__Aim of the exercise__: Continue the report on the High Court ruling about single parents and surrogacy, picking up after its last sentence.

(Beginning of Selected excerpt)

Sir James Munby, the President of the High Court Family Division, has made a formal declaration that UK law discriminates against single parents with children born through surrogacy and is incompatible with their human rights.
Re Z (A Child) (No 2) [2016] EWHC 1191 (Fam) concerns a British biological father of a 21-month-old boy known as ‘Z’, who was born through a US surrogacy arrangement and lives with his single father in the UK. Last September the High Court ruled that it could not grant a UK parental order (the order needed to extinguish the responsibilities of the surrogate and to issue a UK birth certificate for Z), because UK surrogacy law only allows couples, and not single parents, to apply. The court ruled that the US surrogate who carried Z (who lives in the USA, is not his biological mother and has no legal status there) has sole decision-making rights in the UK. Z was made a ward of court.

(End of Selected excerpt)
(Beginning of Source information)

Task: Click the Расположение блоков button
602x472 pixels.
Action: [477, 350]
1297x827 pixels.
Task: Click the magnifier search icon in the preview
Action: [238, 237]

(End of Source information)

__Response to the exercise__:
The President of the Family Division has now declared that the law is incompatible with the father’s and the child’s human rights, and discriminates against them. In an unprecedented move, the Secretary of State for Health decided not to oppose the father’s application, conceding that UK law breached human rights legislation and consenting to the court making a declaration of incompatibility. Although only Parliament can change the law, declarations of incompatibility under the Human Rights Act are unusual and carry significant weight: only 20 final declarations have ever been made, and all but one have prompted the law being changed. However, the government has not yet said whether it plans to push forward reform.